-- Task statement --
Please rewrite the rows from the beginning through the line containing "click(576, 249)", inclusive, changing "dropdown" to "menu" and leaving everything else as it is. Omit the pictures from your answer.

-- Listing --
━━━━
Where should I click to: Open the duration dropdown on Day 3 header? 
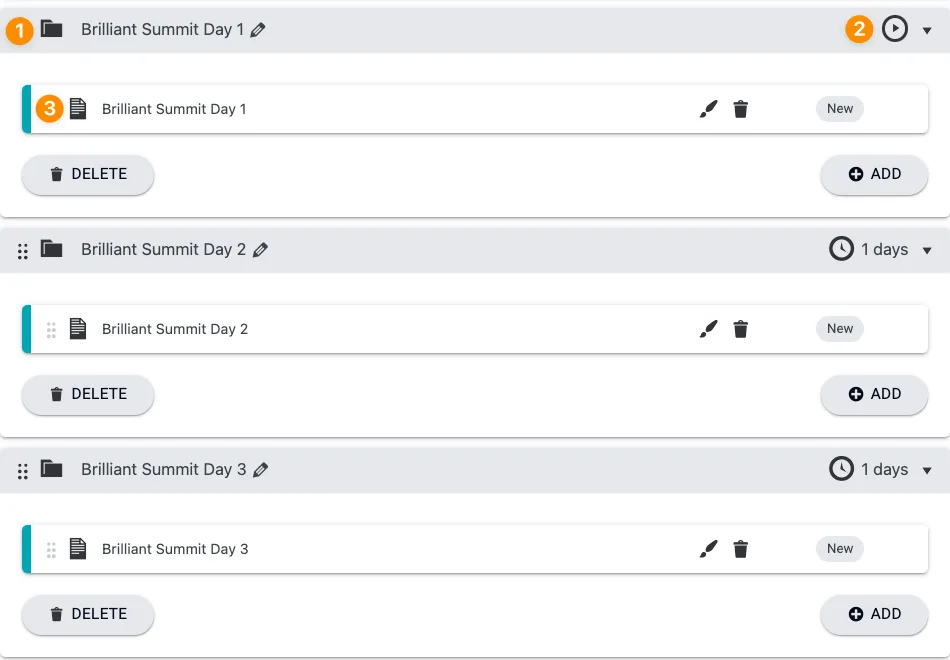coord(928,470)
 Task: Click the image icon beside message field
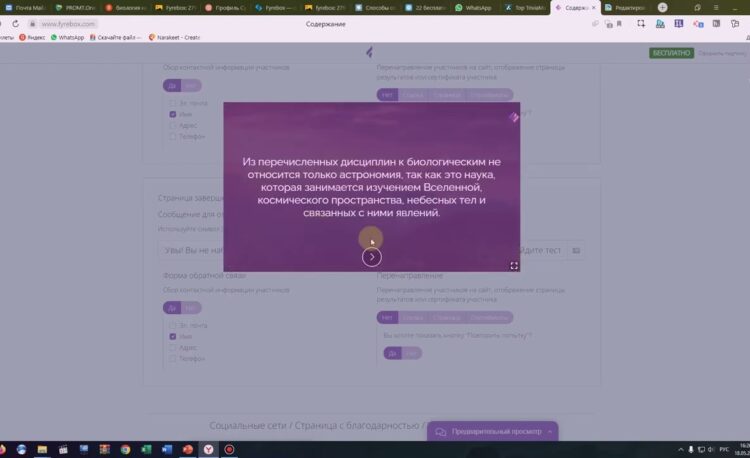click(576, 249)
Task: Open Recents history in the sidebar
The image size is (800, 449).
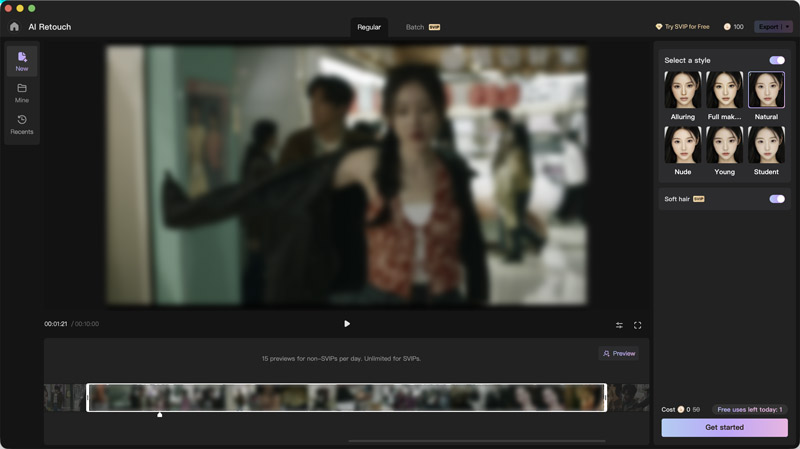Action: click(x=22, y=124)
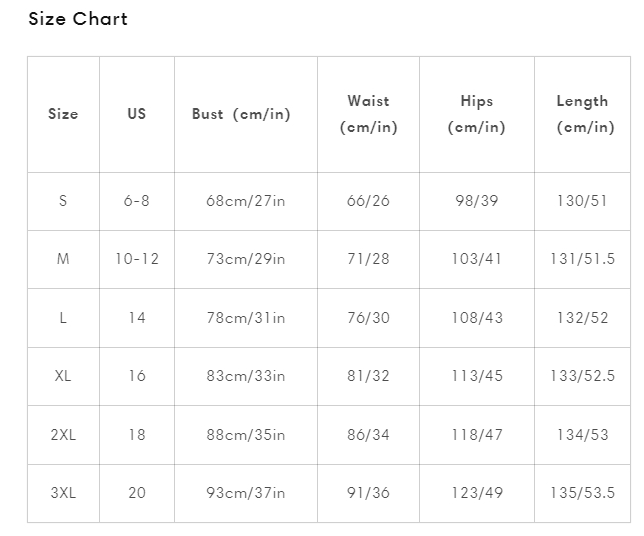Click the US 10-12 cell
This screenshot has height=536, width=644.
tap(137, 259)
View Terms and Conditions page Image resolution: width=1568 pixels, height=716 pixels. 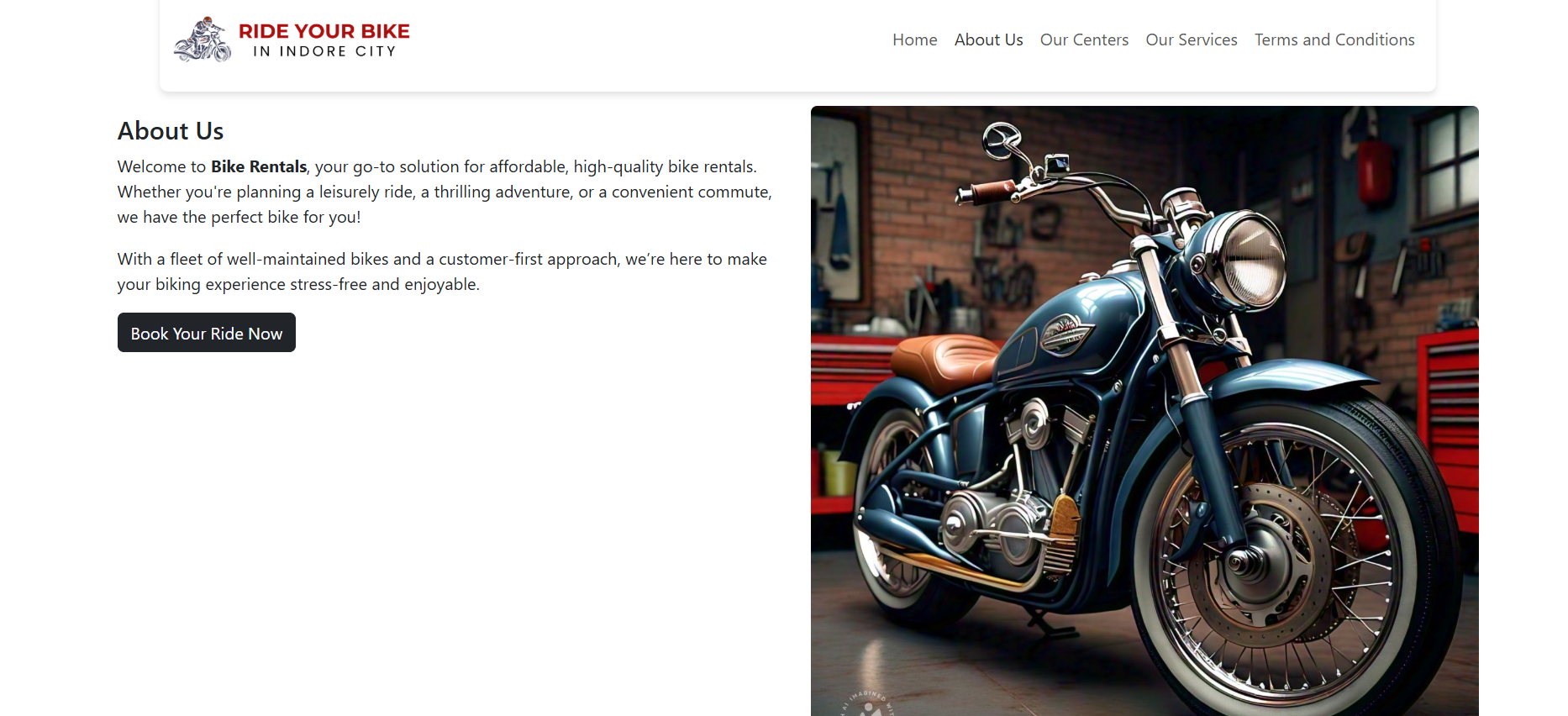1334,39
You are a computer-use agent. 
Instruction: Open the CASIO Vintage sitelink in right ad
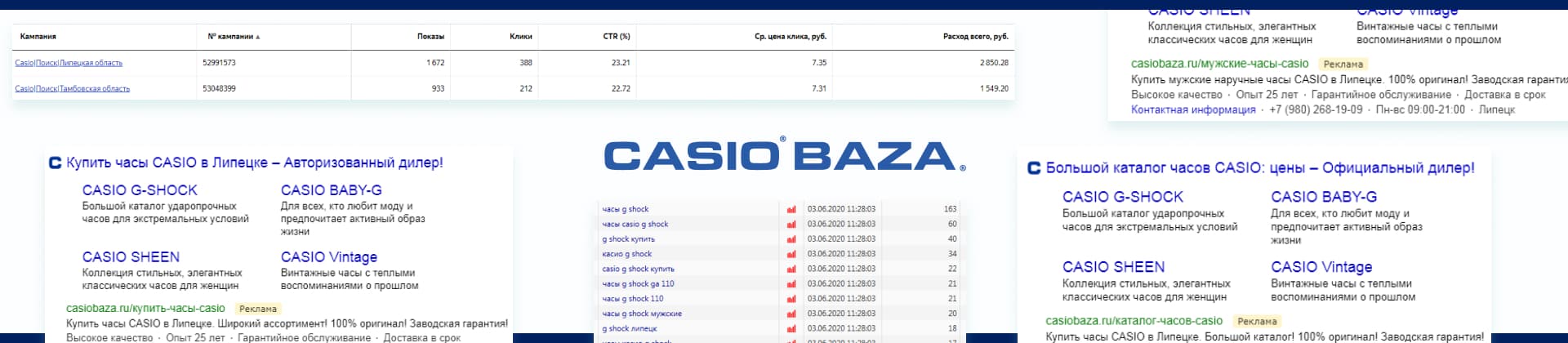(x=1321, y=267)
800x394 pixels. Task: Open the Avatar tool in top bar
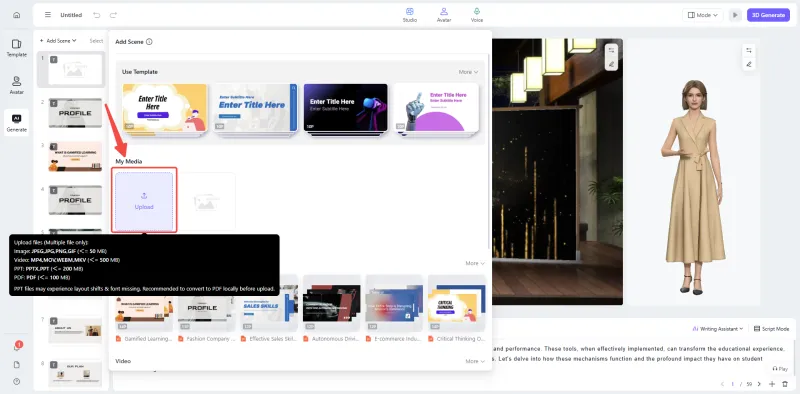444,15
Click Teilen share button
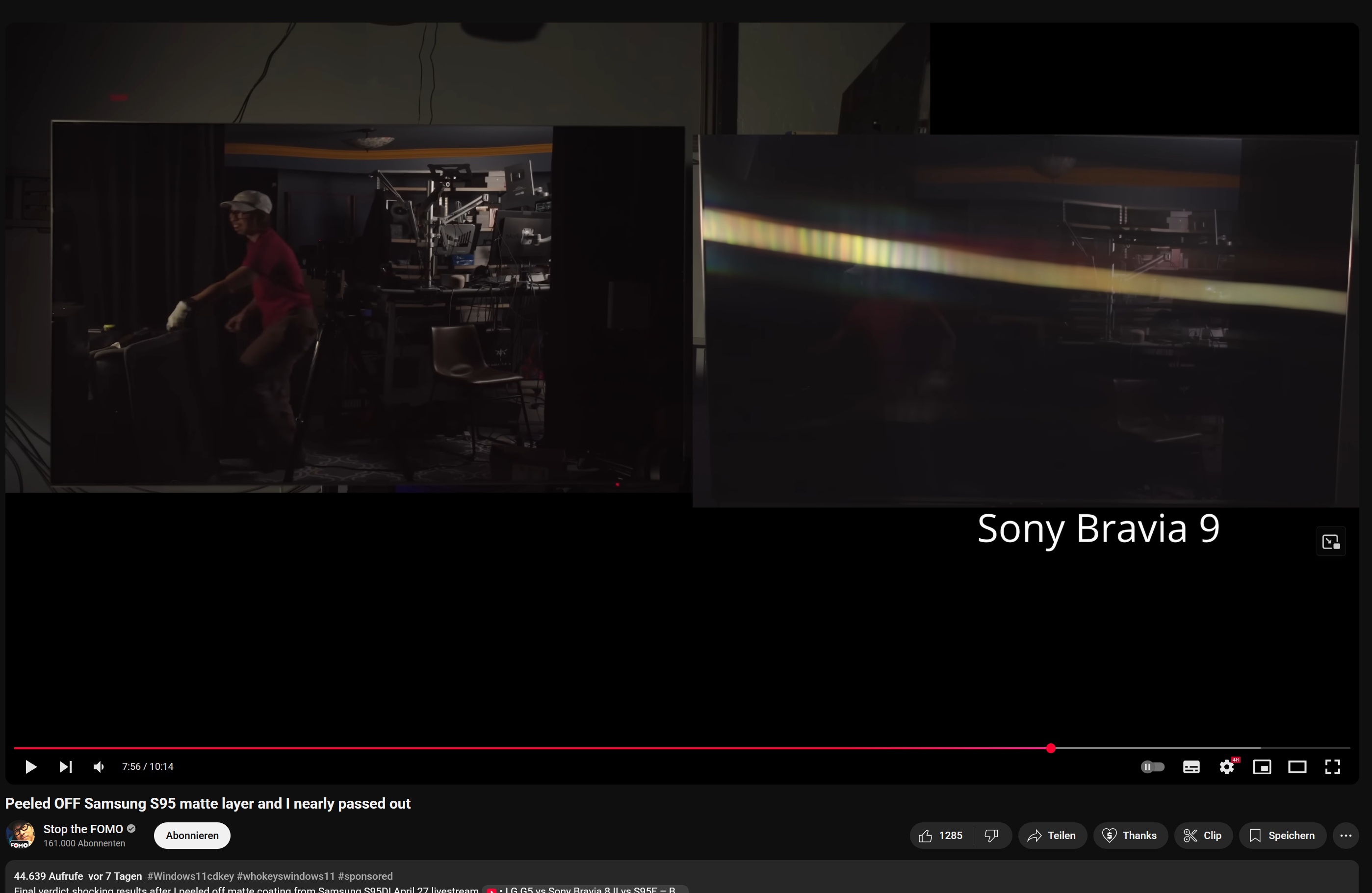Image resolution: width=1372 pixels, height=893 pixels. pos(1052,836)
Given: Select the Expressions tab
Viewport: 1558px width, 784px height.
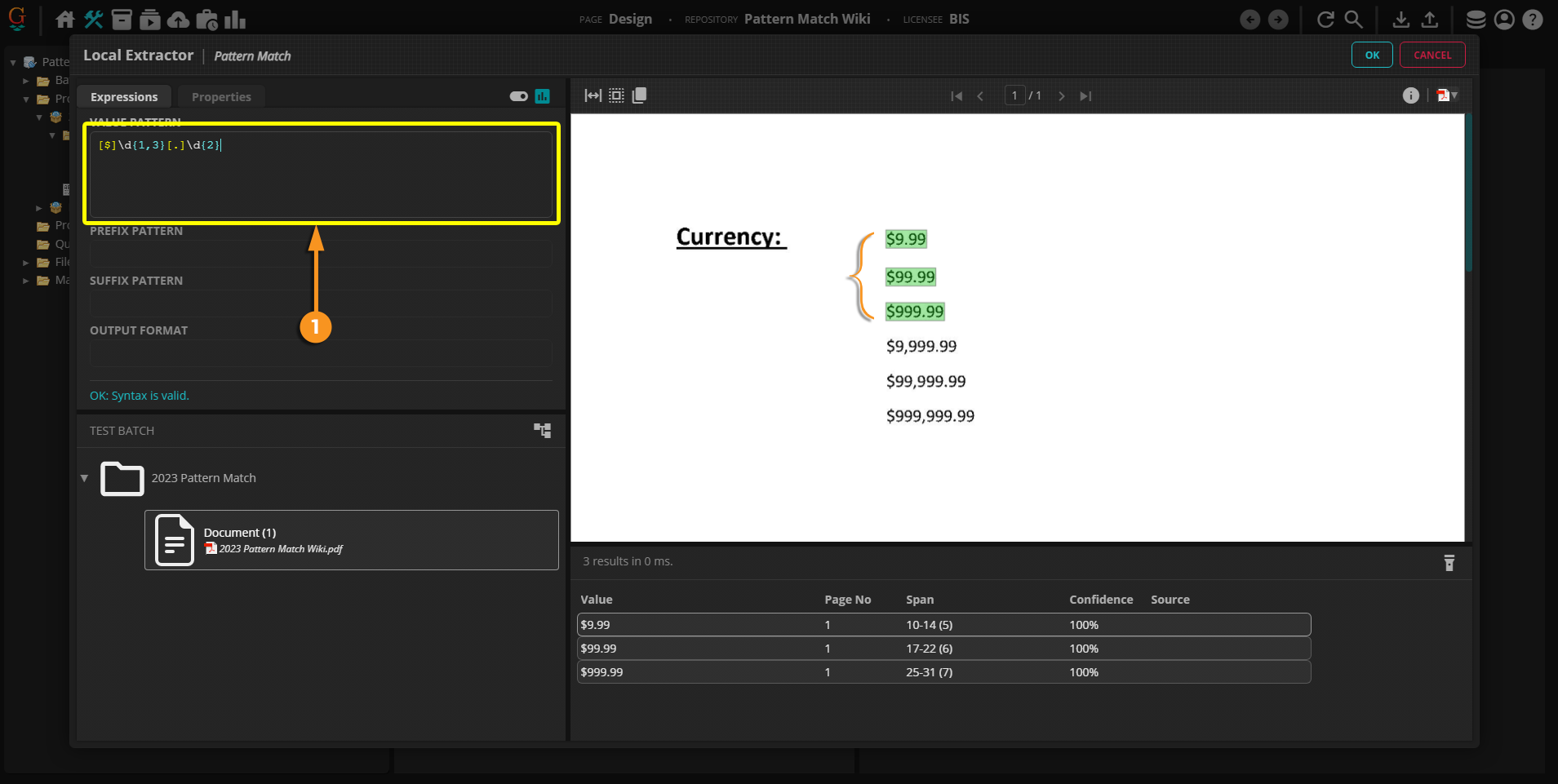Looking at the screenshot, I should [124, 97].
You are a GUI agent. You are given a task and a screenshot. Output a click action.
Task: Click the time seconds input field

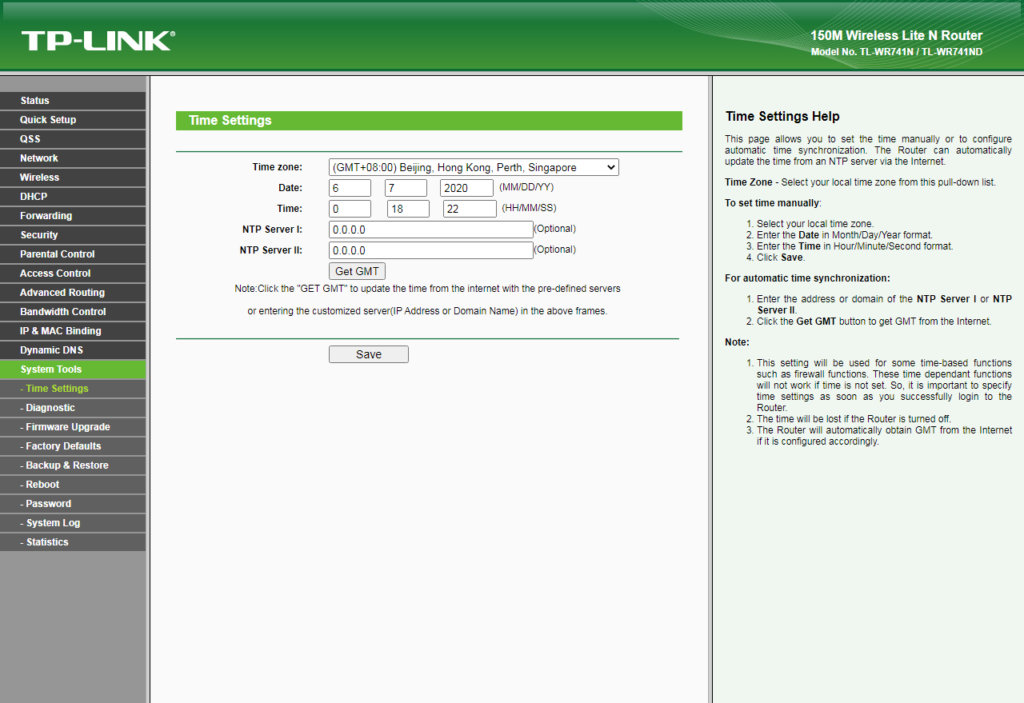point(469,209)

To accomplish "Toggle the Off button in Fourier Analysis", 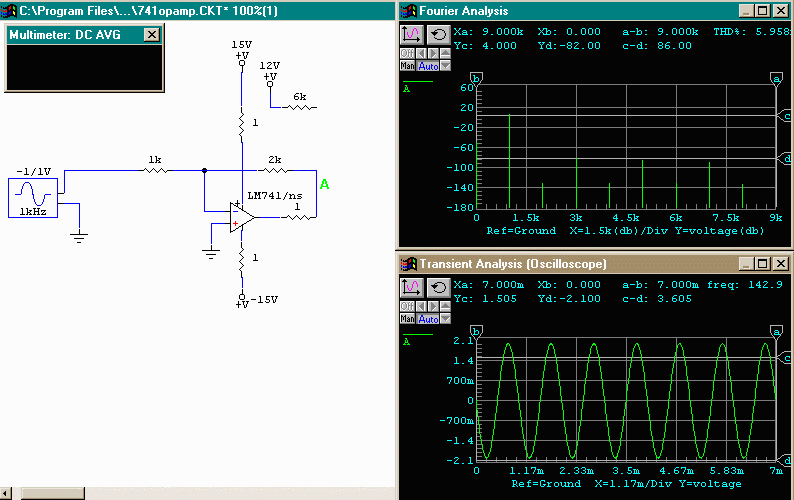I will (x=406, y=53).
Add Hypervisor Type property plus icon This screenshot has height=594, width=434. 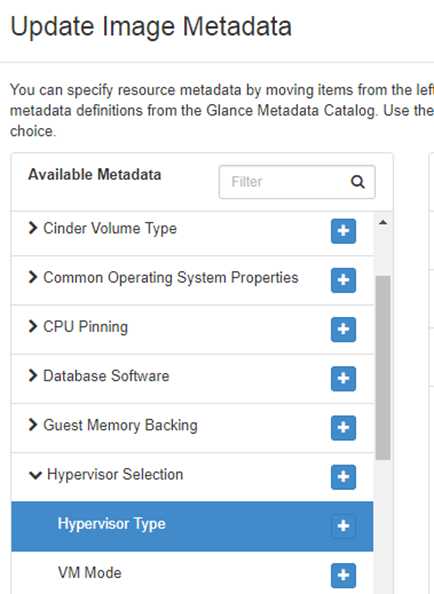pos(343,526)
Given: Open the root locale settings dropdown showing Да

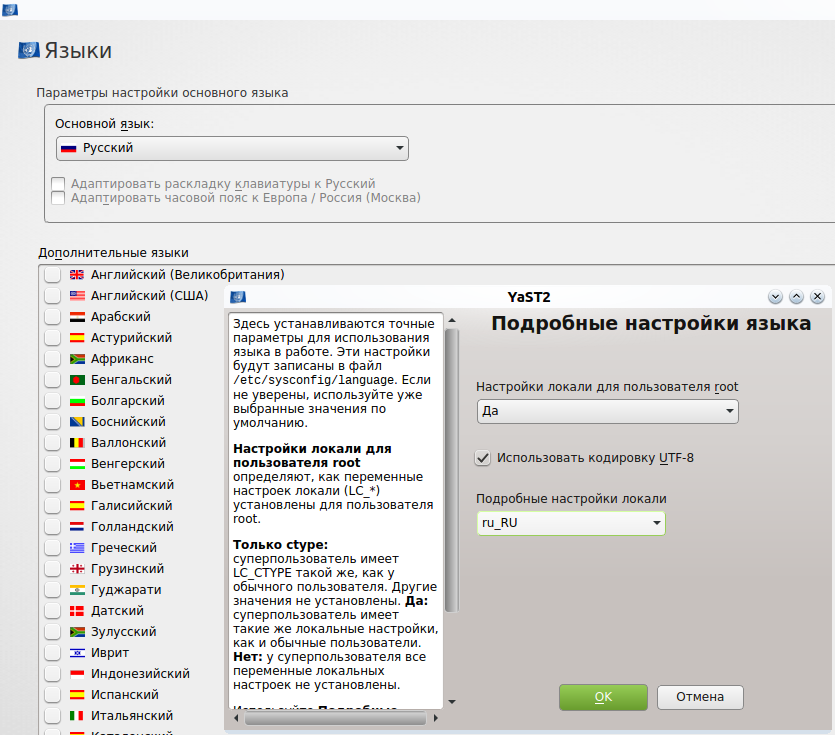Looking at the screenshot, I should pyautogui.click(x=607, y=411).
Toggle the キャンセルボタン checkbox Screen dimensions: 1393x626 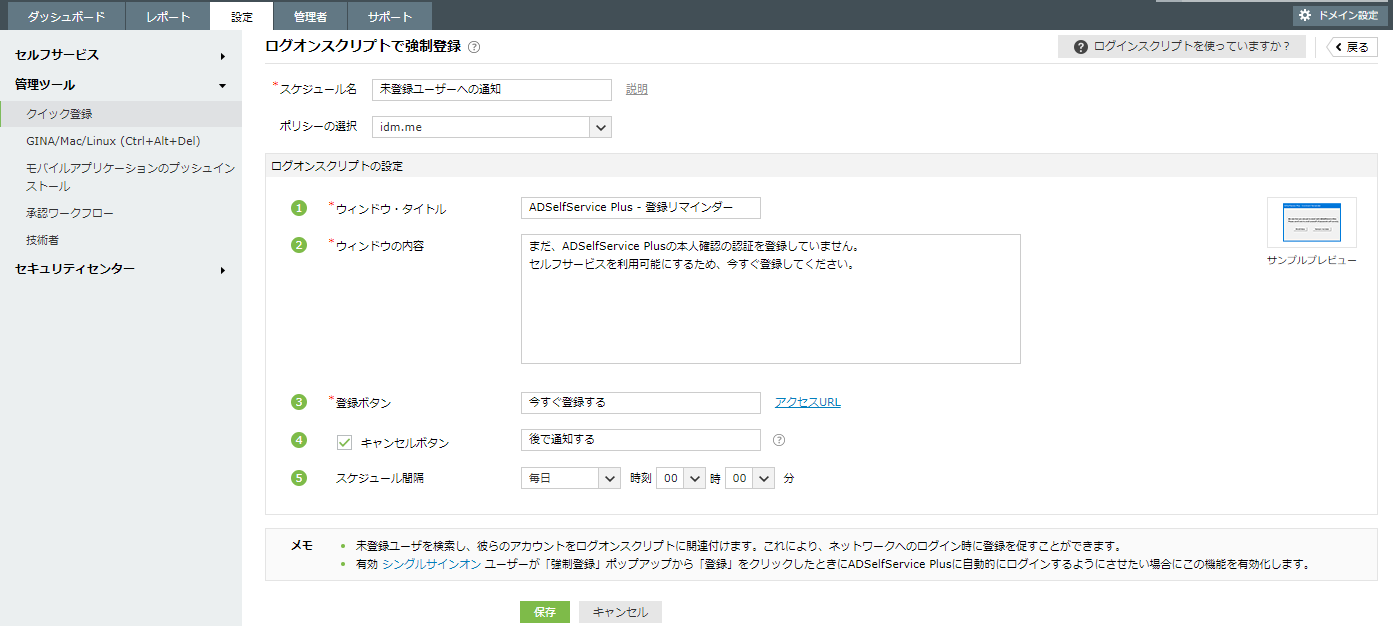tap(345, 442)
━━━━
-- Response to this task --
Where should I click to: Open the duration menu on Day 3 header? 
coord(928,470)
 Task: Click the image icon beside message field
click(576, 249)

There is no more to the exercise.